*Problem details*. Repeat exactly the lines that begin at the one containing "Open the Data wydruku date picker" and end at the final line of the records; include no pictures and nothing else.

*Exercise input*.
++++++++

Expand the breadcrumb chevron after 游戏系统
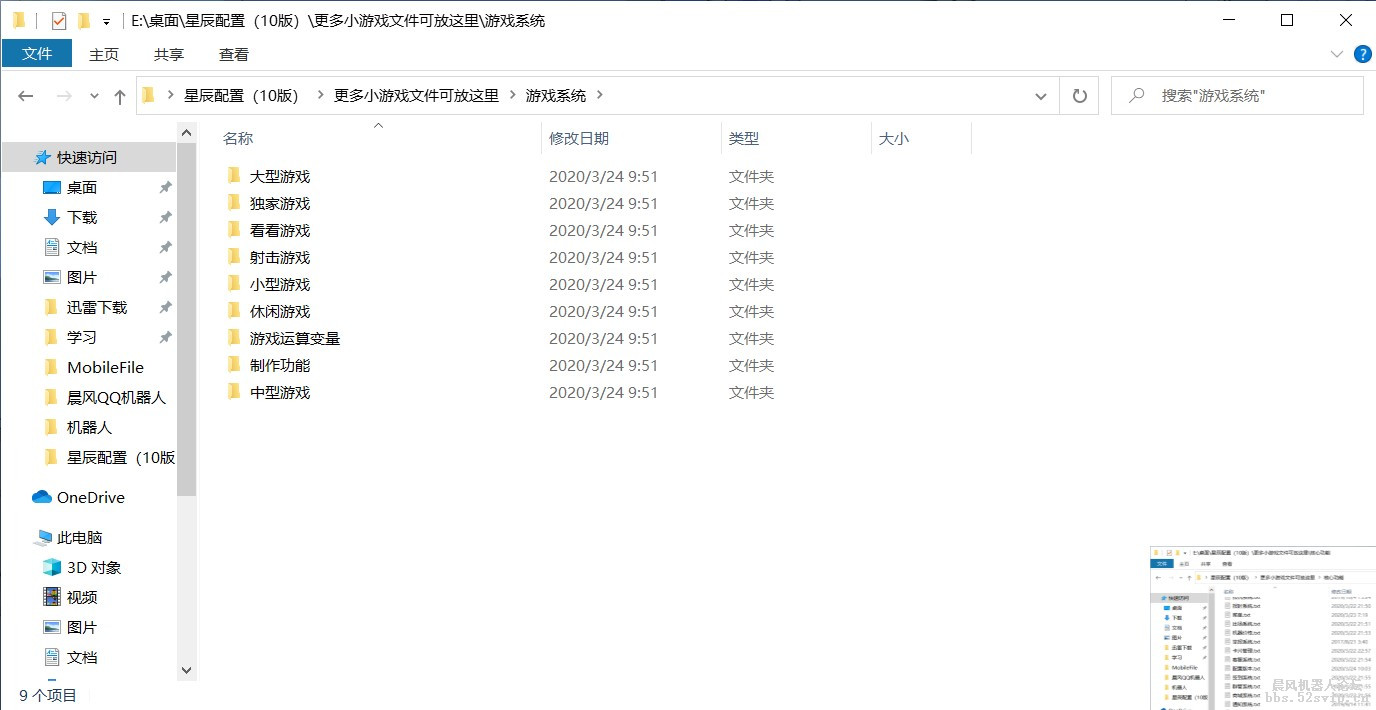 click(599, 95)
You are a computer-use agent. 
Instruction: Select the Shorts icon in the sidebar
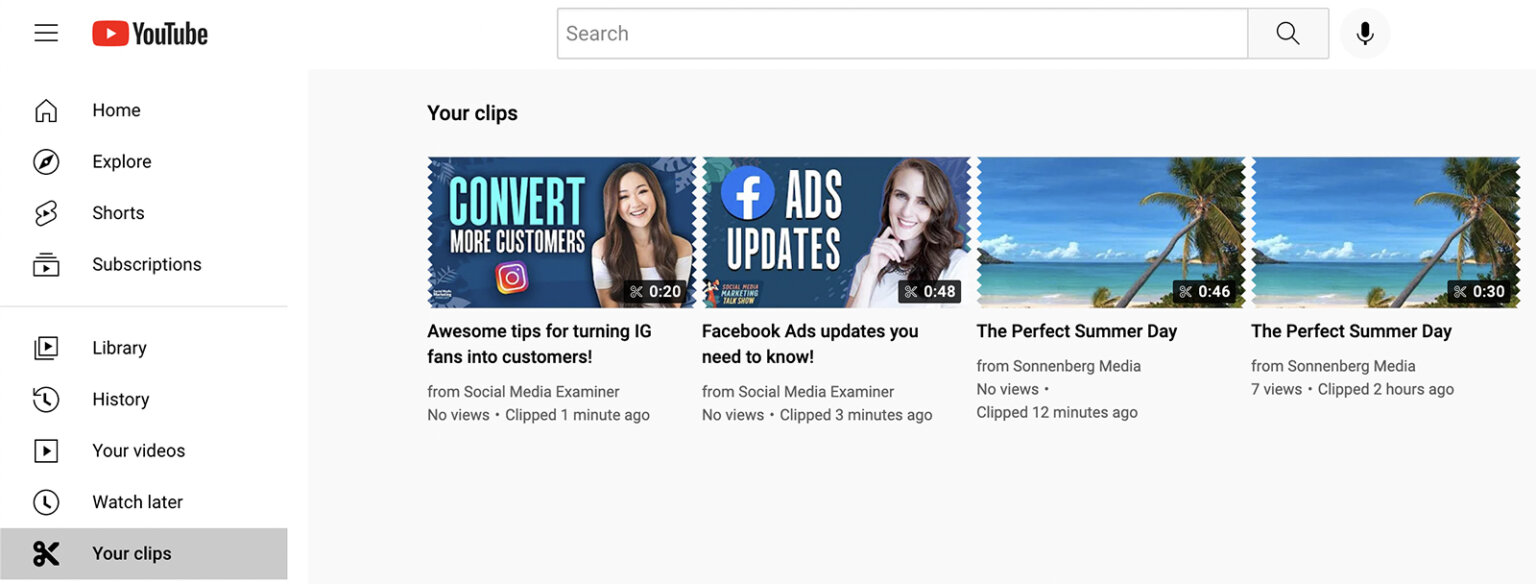(x=46, y=212)

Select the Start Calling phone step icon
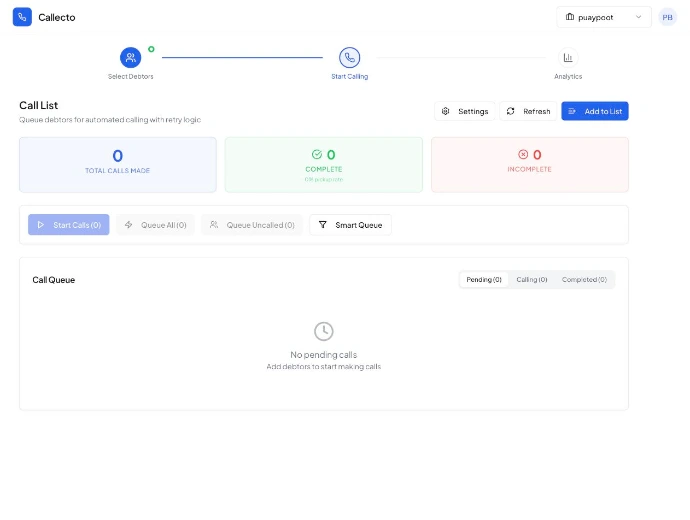(349, 57)
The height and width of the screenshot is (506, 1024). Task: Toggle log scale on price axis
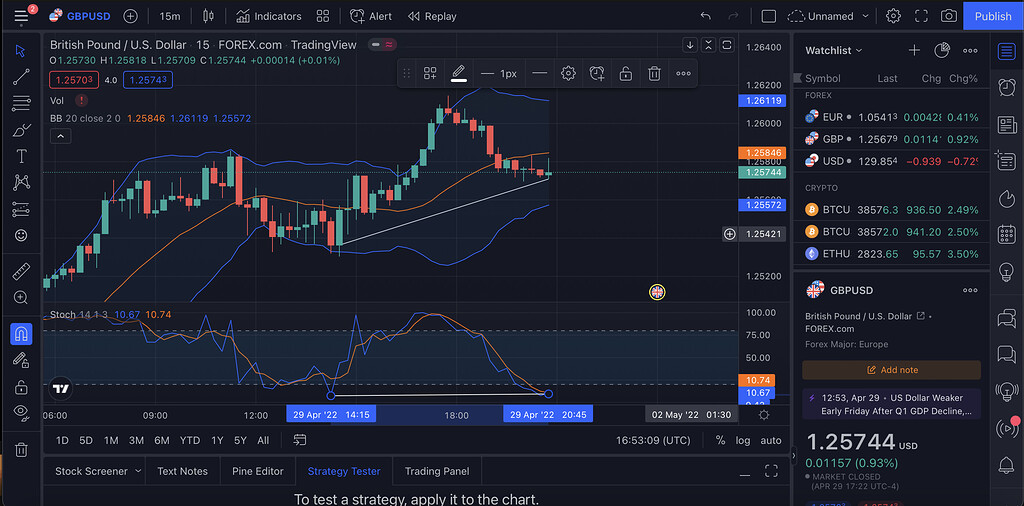click(x=743, y=440)
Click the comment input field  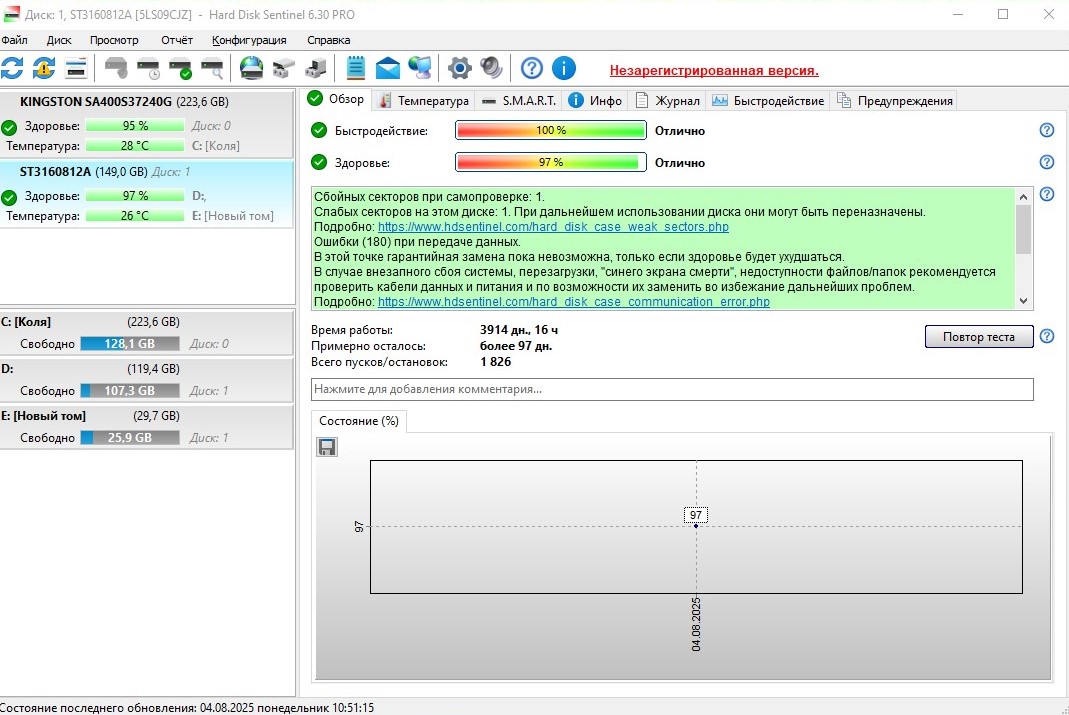(x=672, y=389)
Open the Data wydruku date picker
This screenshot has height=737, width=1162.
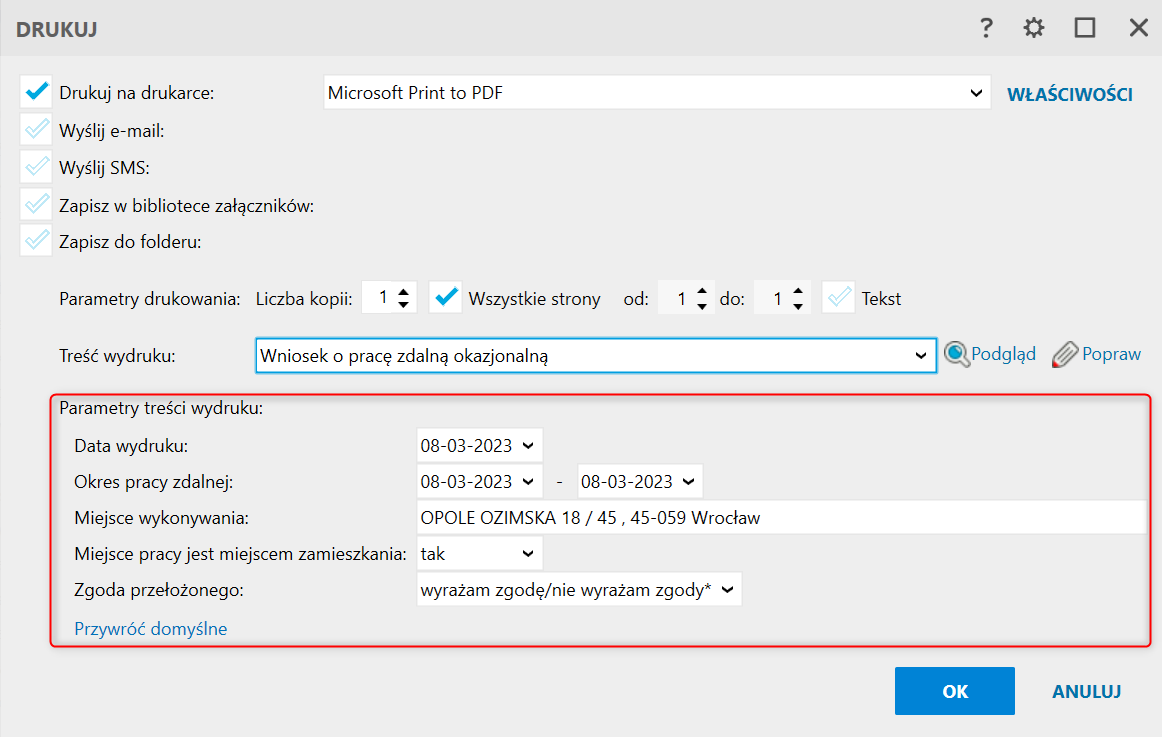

++++++++

*The answer*.
Open the Data wydruku date picker
This screenshot has height=737, width=1162.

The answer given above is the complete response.